Scan the records below for the line with "This screenshot has width=522, height=309." and the line with "Given: Open the", and retype that range exactly, both ends included, pictures excepted.

※

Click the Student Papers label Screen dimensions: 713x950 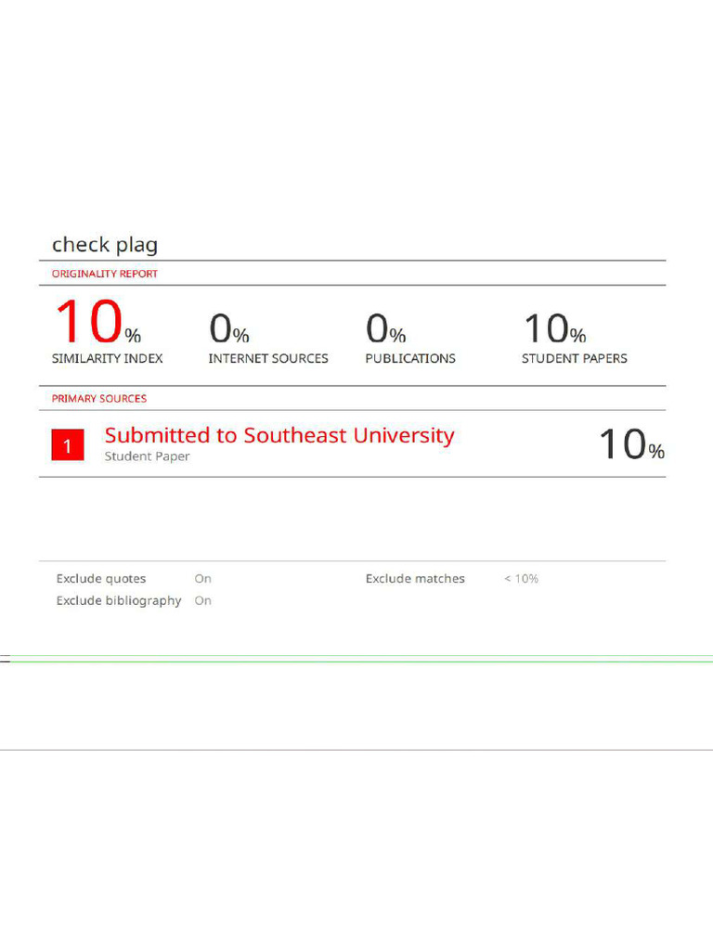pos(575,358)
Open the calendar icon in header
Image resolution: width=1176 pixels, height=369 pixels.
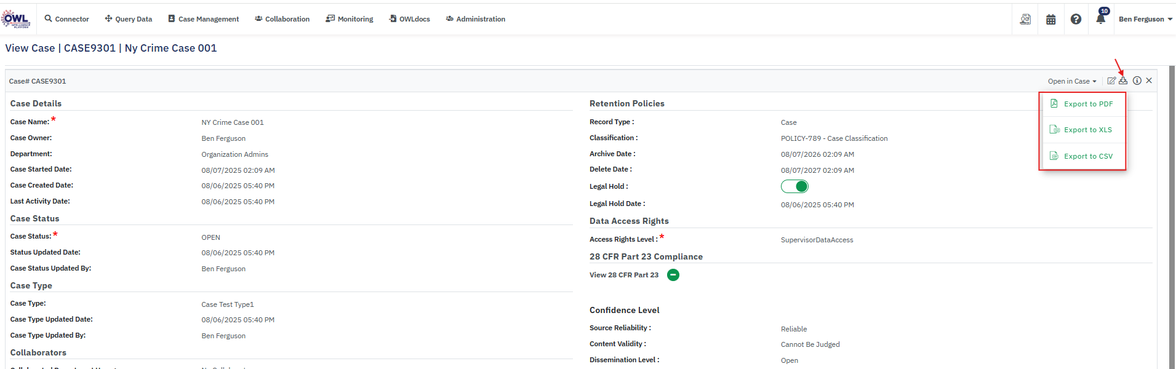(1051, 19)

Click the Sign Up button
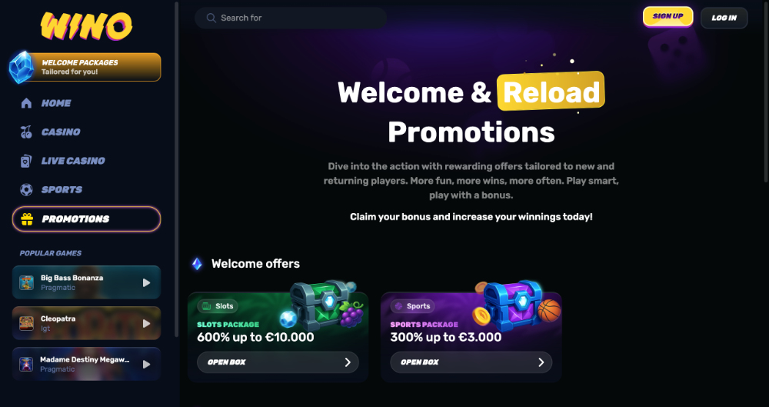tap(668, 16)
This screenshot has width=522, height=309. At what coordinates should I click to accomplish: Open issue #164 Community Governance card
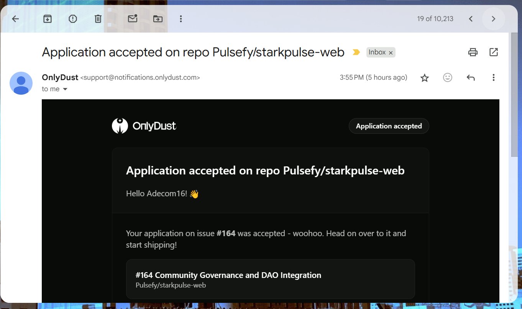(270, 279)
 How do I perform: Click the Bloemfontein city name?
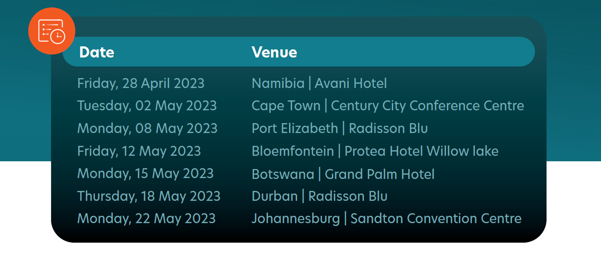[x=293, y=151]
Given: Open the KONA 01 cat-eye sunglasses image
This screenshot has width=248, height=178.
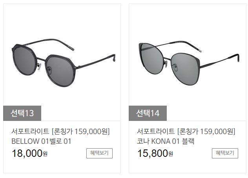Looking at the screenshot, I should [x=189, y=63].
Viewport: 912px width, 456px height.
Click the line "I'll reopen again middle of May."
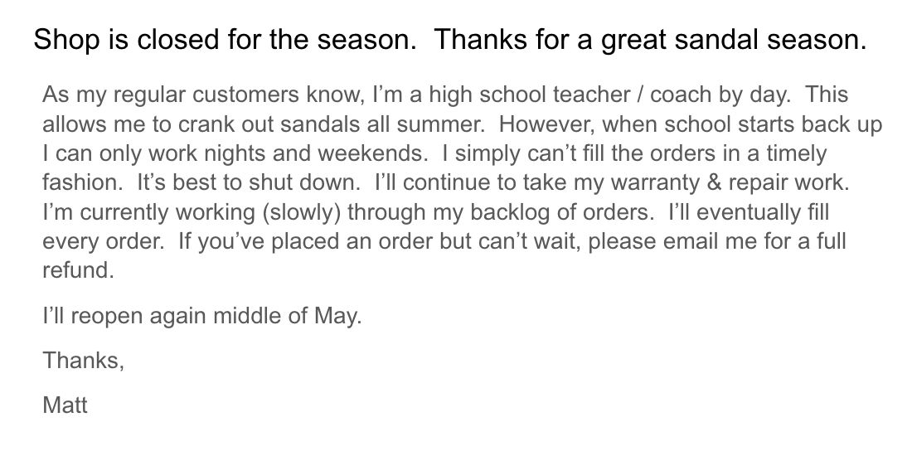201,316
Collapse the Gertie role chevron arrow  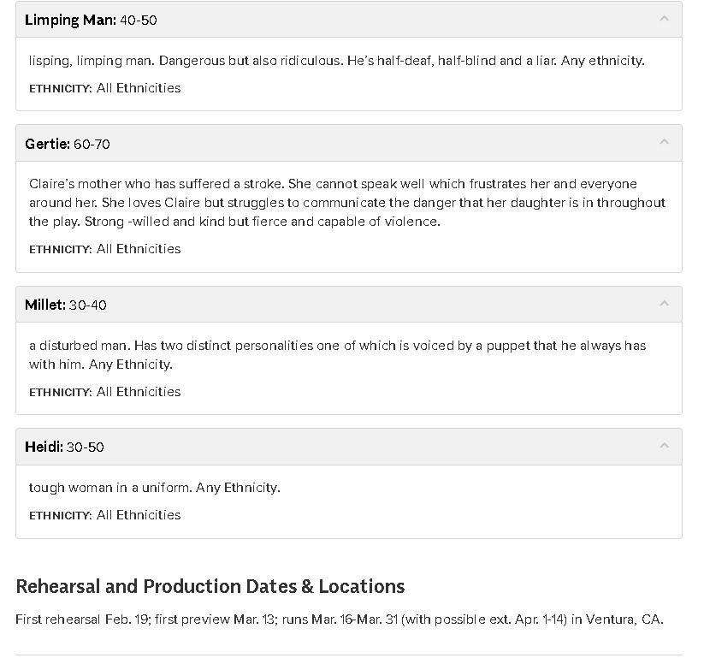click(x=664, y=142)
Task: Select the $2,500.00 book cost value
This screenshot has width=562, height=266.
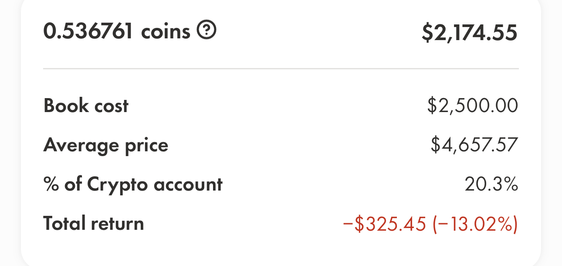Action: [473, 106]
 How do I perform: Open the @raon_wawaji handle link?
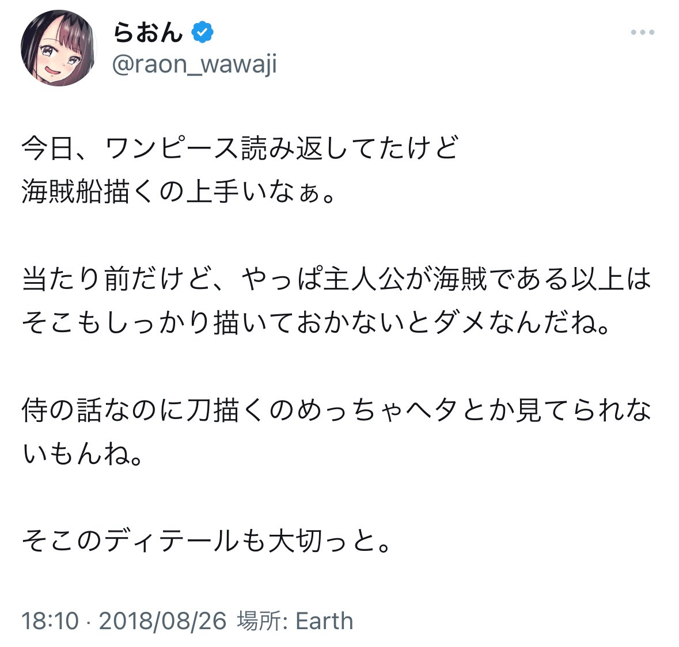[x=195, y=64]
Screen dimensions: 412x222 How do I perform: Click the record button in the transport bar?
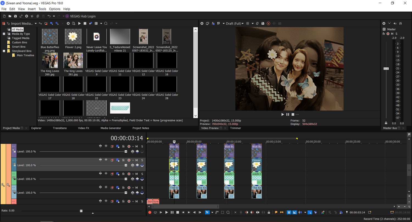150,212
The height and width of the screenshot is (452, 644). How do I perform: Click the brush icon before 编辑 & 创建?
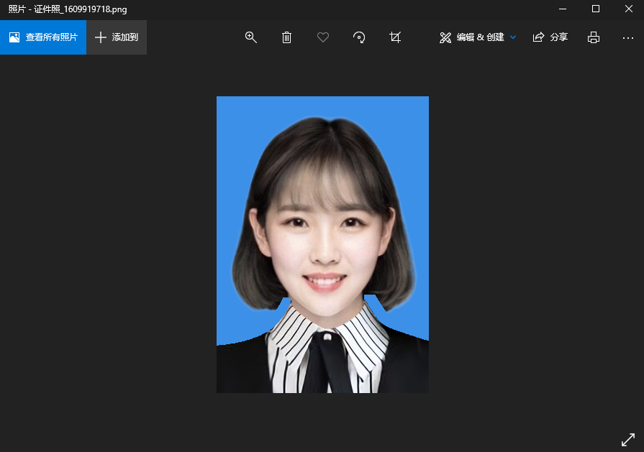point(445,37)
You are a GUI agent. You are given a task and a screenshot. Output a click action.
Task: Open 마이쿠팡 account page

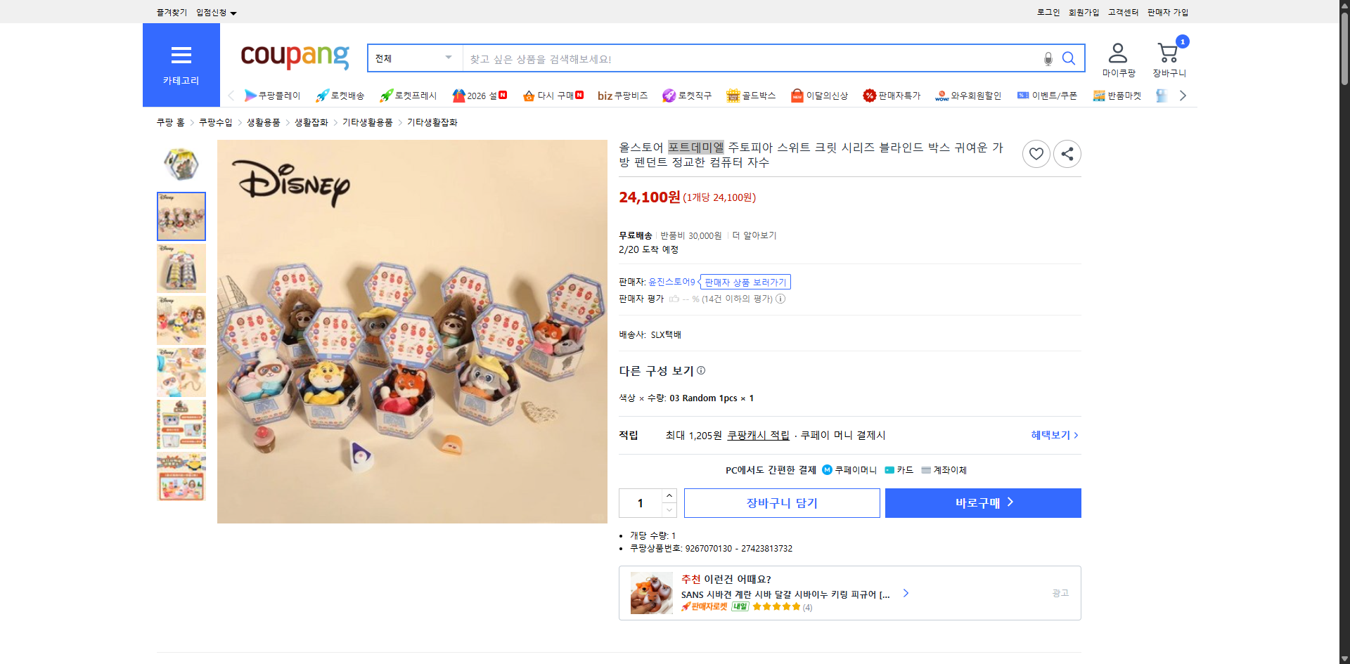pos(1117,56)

※

## ANSWER TO THIS EXERCISE
This screenshot has width=522, height=309. At what coordinates should I click to accomplish: Open issue #164 Community Governance card
(270, 279)
 How do I perform: Click the Bloemfontein city name?
[x=293, y=151]
Given: Open the KONA 01 cat-eye sunglasses image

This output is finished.